EU disclaimers warn UK businesses over risks of 'no deal' Brexit

UK companies working in fields from development to aviation and haulage are being warned that the EU will shut down their ability to operate across Europe and block funding streams from Brussels in the event of a “no deal” Brexit.

In a stark reminder of the high stakes in the negotiations, the European commission has drawn up a series of documents in which it seeks to communicate directly with UK businesses and charities about the damaging consequences of failure to reach an agreement on the terms of withdrawal.

Across a wide range of sectors, the EU makes clear that unless a deal is agreed by October, in time for ratification by the European parliament and the House of Commons before the UK leaves the bloc in March 2019, the status quo will come to an abrupt end. Ambassadors and officials from the 27 EU member states are meeting on Thursday to further discuss their “preparedness” for a cliff edge Brexit, it is understood.

In the latest development, a leaked EU document obtained by the Guardian reveals that UK-based applicants for funding from the European commission to carry out development and aid work are to be issued with a legal disclaimer from this month.

The commission says that without a Brexit deal, UK-registered entities that have won contracts, grants or prizes “will cease to receive funding”.

Those seeking contracts with the commission across seven programmes worth billions of pounds are instructed that if a procurement process runs beyond Brexit day, their application will be rejected and they will not be able to recoup funds spent during the process.

Between 2012 and 2016, €1.2bn (£1.06bn) was paid by the EU to UK development and aid organisations for their work on behalf of Brussels around the world. Contracts and grants worth €356.9m (£315.4m) were awarded to UK organisations in 2016.

A recent report for Bond, the lobby group for the development sector, had already suggested many such organisations were “actively considering, and others have already set out to, establish offices in other European countries, with Ireland as a favourite”.

This week the European commission rejected claims it was discriminating against the UK while it was still a member. In a letter from David Davis to Theresa May leaked to the Financial Times, the Brexit secretary had complained that British economic interests were being damaged by the bloc’s preparations for a possible “no deal” Brexit.

EU regulators have issued a series of warning memos to industries including pharma, fisheries, aviation and transport about the consequences of the UK becoming a “third country” on 30 March 2019.

Davis said the warnings would encourage UK-based entities to move elsewhere in Europe. The commission, in response, said it was “surprised that the UK is surprised that we are preparing for a scenario announced by the UK government itself”. The prime minister has repeatedly claimed that “no deal is better than a bad deal”.

The UK’s development sector is the second largest recipient of EU funding through grants and commercial contracts, and its size gave it a powerful voice in shaping the direction of the bloc’s development policies. The most-funded sectors in 2016 were democracy and human rights, migration and food security.

The EU document, drafted on 20 December, explains that while “the management of EU funds will depend both on the outcome of the ongoing negotiations” and the current rules on non-EU states participating in programmes, the bloc needs to take legal steps to ensure organisations in the UK understand the risks facing them.

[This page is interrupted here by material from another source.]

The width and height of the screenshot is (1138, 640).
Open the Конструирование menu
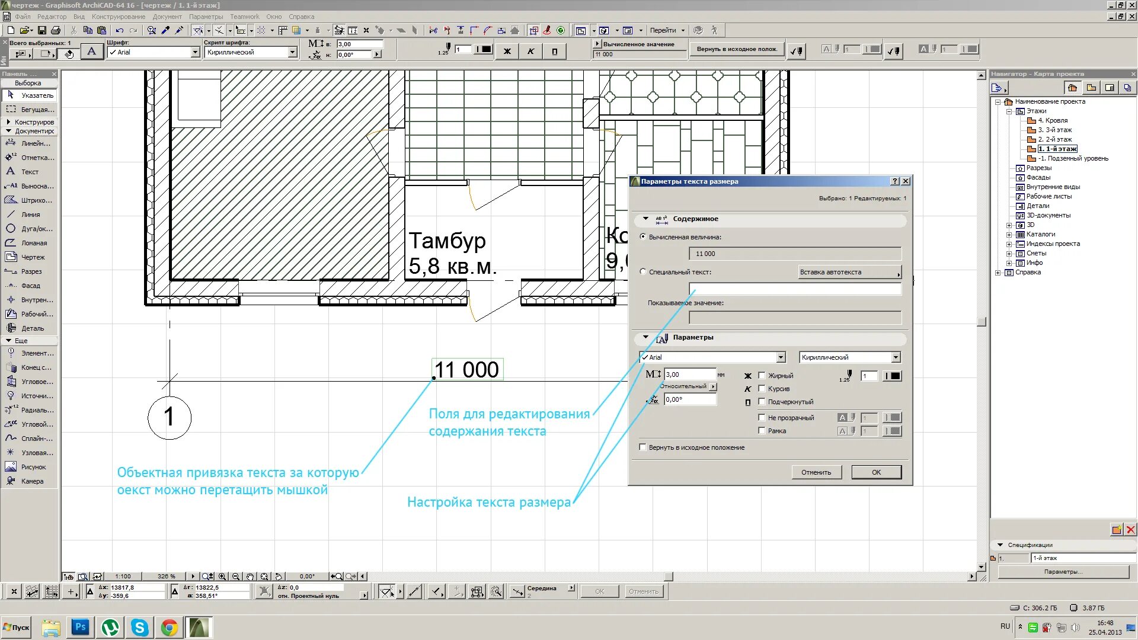(x=118, y=17)
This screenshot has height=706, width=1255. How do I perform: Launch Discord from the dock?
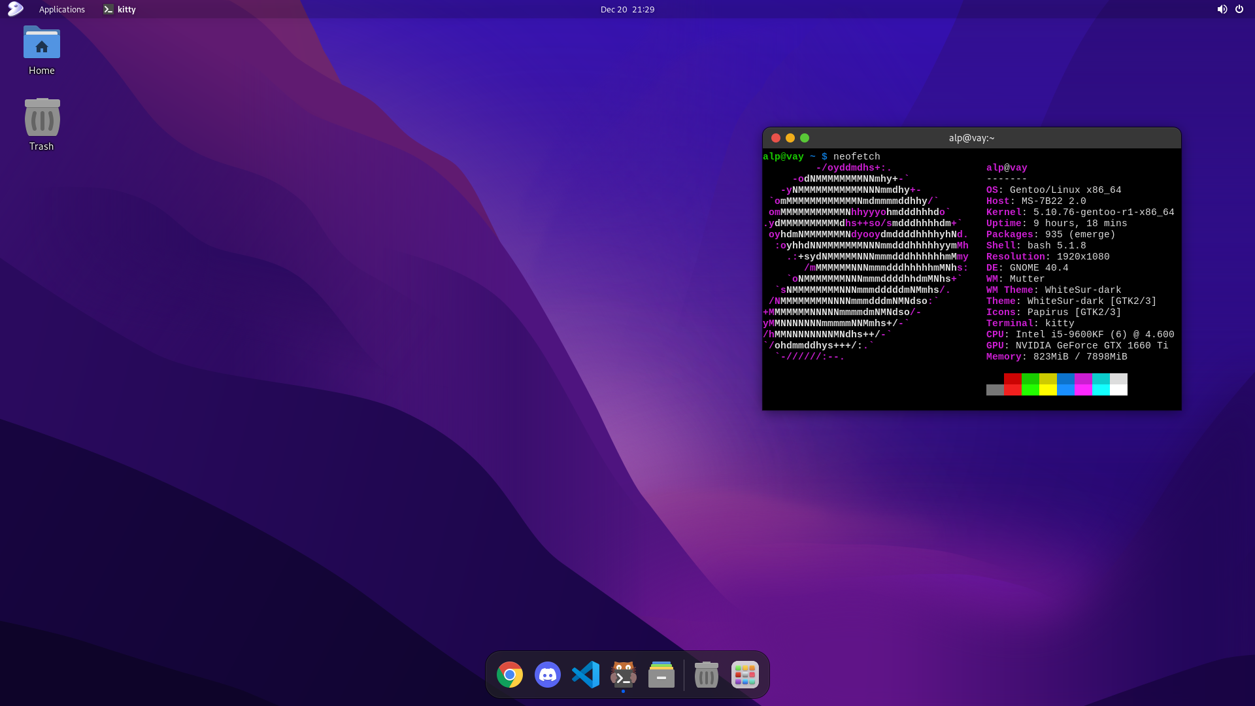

The document says: “The commission must inform applicants originating from or established in the UK wishing to take part in EU grants and prizes award procedures that if there is no agreement concluded between the UK and the European Union ensuring that UK applicants continue to be eligible, these applicants will cease to receive funding.”

EU contracts and proposals for tender have been modified to include a disclaimer informing companies and NGOs that “if the United Kingdom withdraws from the EU during the grant period without concluding an agreement with the EU ensuring in particular that British applicants continue to be eligible, you will cease to receive EU funding (while continuing, where possible, to participate) or be required to leave the project”.

Those already contracted to carry out EU work will not have their contracts terminated, although “modifications” may need to be made, the document adds.